Ailsa’s challenge is Symbol and for this time of year, I’ve chosen the Philippine “parol“.
Yes we all have Christmas trees also but the parol or Christmas lantern symbolizes the star that led the Three Kings to the Infant Jesus in Bethlehem and it signifies the Filipino Christmas spirit. Every home has at least one parol and if you travel at night you can see all of them lit up.
When I was in grade school, we were taught how to make them out of bamboo sticks, strings, paste and papel de japon (Japanese rice paper) or cellophane in different colors. We also learned to make tassels on the two bottom ends of the star.
The commercially made ones are more elaborate with cut out patterns like lace. Nowadays many parols are made with capiz shells or mother of pearl and with lights inside.
But no matter how small or humble one’s parol, everyone is proud to hung them in their windows.

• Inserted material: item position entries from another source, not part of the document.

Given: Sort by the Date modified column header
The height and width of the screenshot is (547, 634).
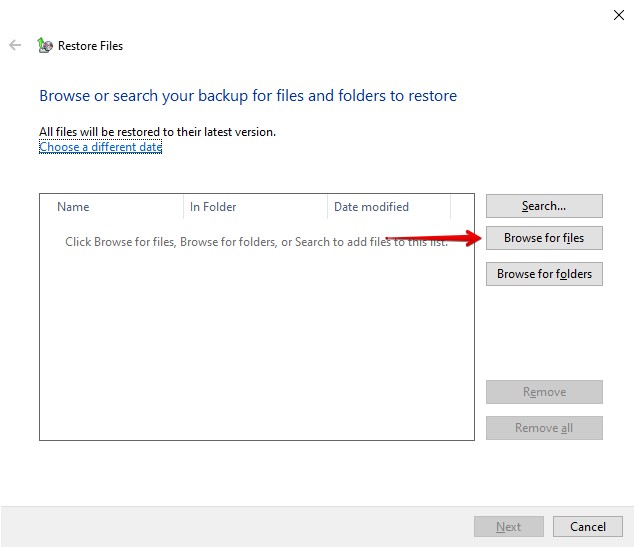Looking at the screenshot, I should [388, 207].
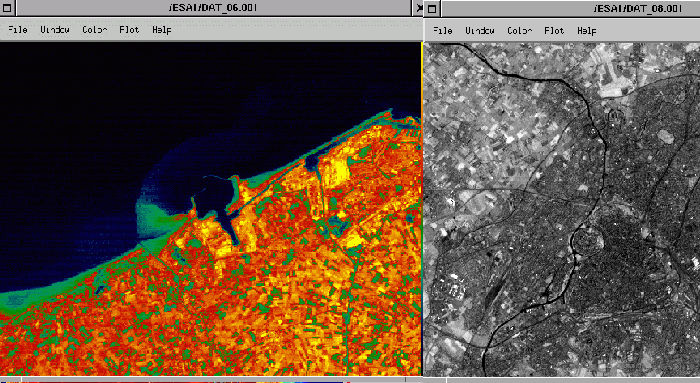Click the X button on DAT_06.001 title bar

tap(418, 8)
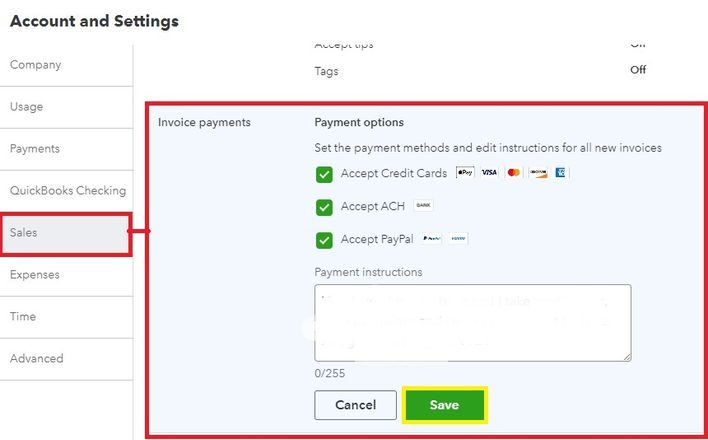This screenshot has width=708, height=440.
Task: Save the invoice payment settings
Action: 444,405

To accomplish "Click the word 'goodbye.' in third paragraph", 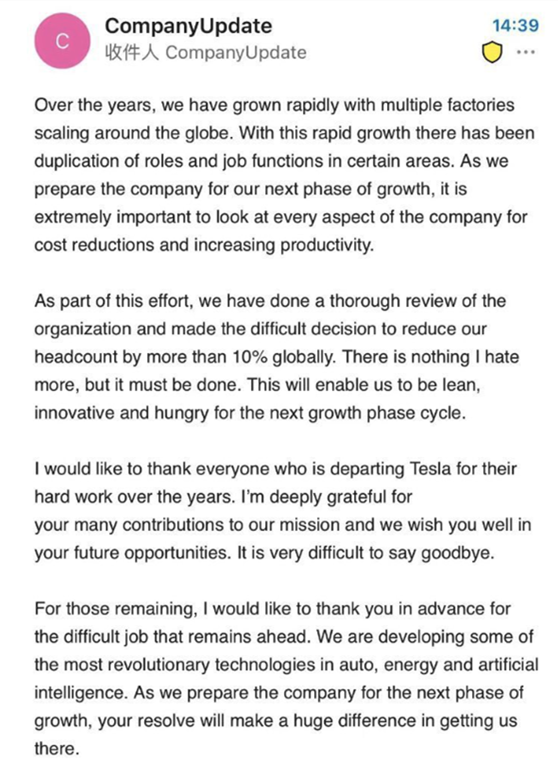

Here’s an excerpt from MyParol.com as to the history of the parol in Philippines’ Advent tradition:
“The word parol (pronounced “pah-roll” with a rolling “r”) comes from the Spanish word for lantern, farol. According to World Book’s Christmas in the Philippines, the roots of the parol can be found in the Mexican piñata. The piñata came to Spain from Italy in the 1300’s, spread to Mexico and finally came to the Philippines when the Spaniards brought Christianity to the islands. The book A Child’s Pasko: Christmas in the Philippines explains that the parol was originally used to light the way to church to attend the daily Misas de Aguinaldo, or Gift Masses, which begin on the 16th of December, and ends with the Misa de Gallo, or “Mass of the Rooster” at midnight of Christmas eve. The midnight mass is followed by a usually lavish meal at home, which is always anticipated by the kids. The first Misa de Aguinaldo that is held at dawn on December 16th marks the official start of the Christmas season.”
My parol was Mom’s. Because of its delicate nature, she had to handcarry it on the plane. She wanted to have a parol even in the snow prone Illinois. But we hang it inside our home to protect it from the elements. When she passed away, I carried it with me everywhere. My sister has one too which I hope she’ll remember to hung in her window.